While $3-5 a pen might seem expensive, these suckers last. Miguel Endara drew a piece of art composed of 3.5 million dots (a technique known as stippling)... with just one of these pens.
I don't only use Sakura pens - I also have a Staedtler Mars Micro mechanical pencil (which is "ok") and a LAMY Logo fountain pen with EF nib (which is awesome). Most people would just write with a fountain pen (which it excels at), but the broader tip (than the Sakura pens) and particular type of ink produce fantastic results.
Paper
I use a mix of paper - three different notepads and a draughtsman table with some random A3 paper I've found. At the moment my wife and I are house sitting for friends, and we haven't moved the table so I can't grab a photo of that, but here are the three notepads.

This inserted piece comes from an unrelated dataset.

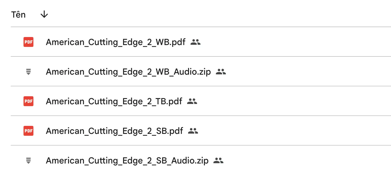Screen dimensions: 391x174
Task: Click the shared people icon beside SB.pdf
Action: point(193,131)
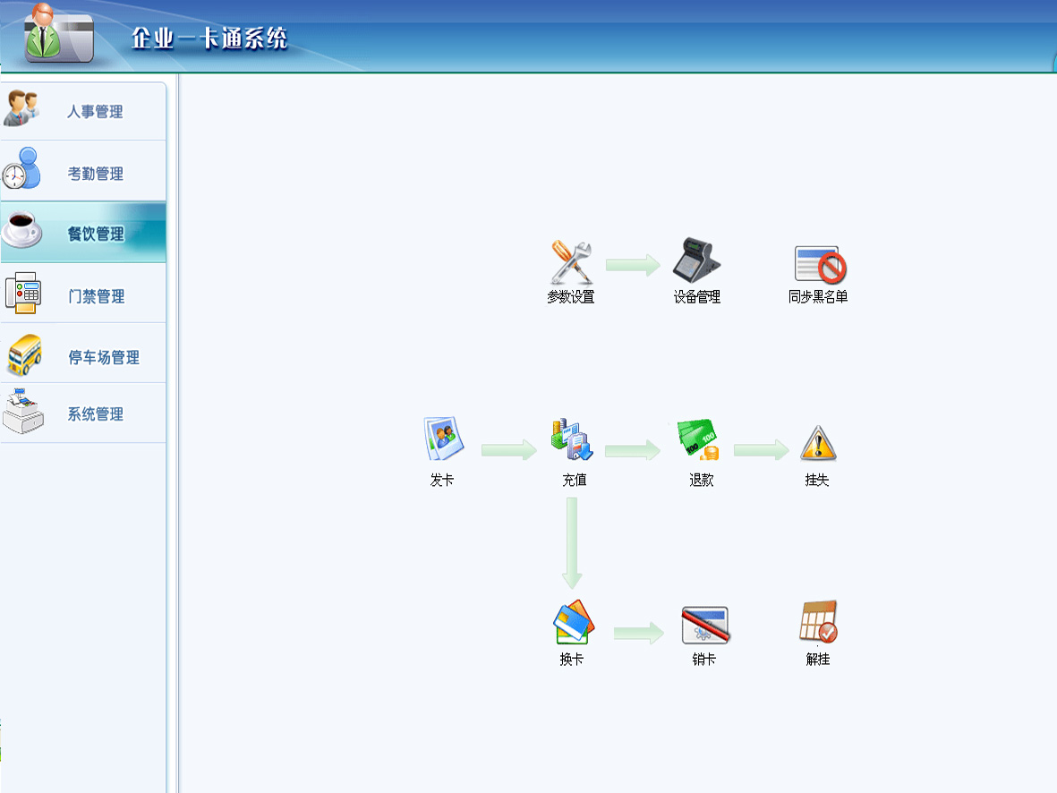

From left to right, a hardback Whitelines A5 notebook (grid ruled), a Rhodia "#15" (same as the #16, but 300 pages instead of 90) A5 (grid ruled) and an unruled A5 notebook I was gifted - it doesn't have a clear brand on it, so I can't provide more details.
I have also been considering a more "pocketable" A6 notepad to take everywhere with me - if you've got any suggestions, leave a comment below.
Digital Media
Hardware
While I'd love a Wacom Cintiq (if any philanthropists are listening!), I "make do" with the Wacom Bamboo I have - it's a few years old now and bottom of the range, but still a very nifty tool.
The tablet came in particular handy for Samurai's design, as we wanted to maintain a "hand drawn" look.
Software
Adobe Illustrator and Photoshop - when it comes to vector and bitmap manipulation, there isn't much better. In Photoshop CS5, proper "painting" brushes were introduced which puts Corel's Painter to shame.
Icons
For icon generation, we had some unpleasant results using Paint.NETs export, so we've moved to using Telegraphics (free!) Photoshop ico exporter plugin and combining with their (still free) IcoBundle. This allows very fine tuning of resizing and what format.
Why is this needed? Well, Windows XP will crash and burn when you run any app with a "PNG ICO", requiring the much uglier (and larger) "BMP ICO".
The "work flow" for this:
- Resize each "size/layer" in Photoshop using "Bicubic Sharper (best for reduction)"
- Manually tweak a few pixels here and there the smaller it gets for legibility (Optional)
- Save as
imagesize.ico
(ie,256.ico
,64.ico
) - make sure its a square image - and select "Standard ICO" as the output format. - Once all the sizes are exported, from a command line
icobundl.exe -o projectname.ico 256.ico 128.ico 64.ico
.
This gives ~200-500kB icons compared to PNG's that would be 20-60kB, but this is the only way to maintain compatibility (and good scaling) on Windows XP up.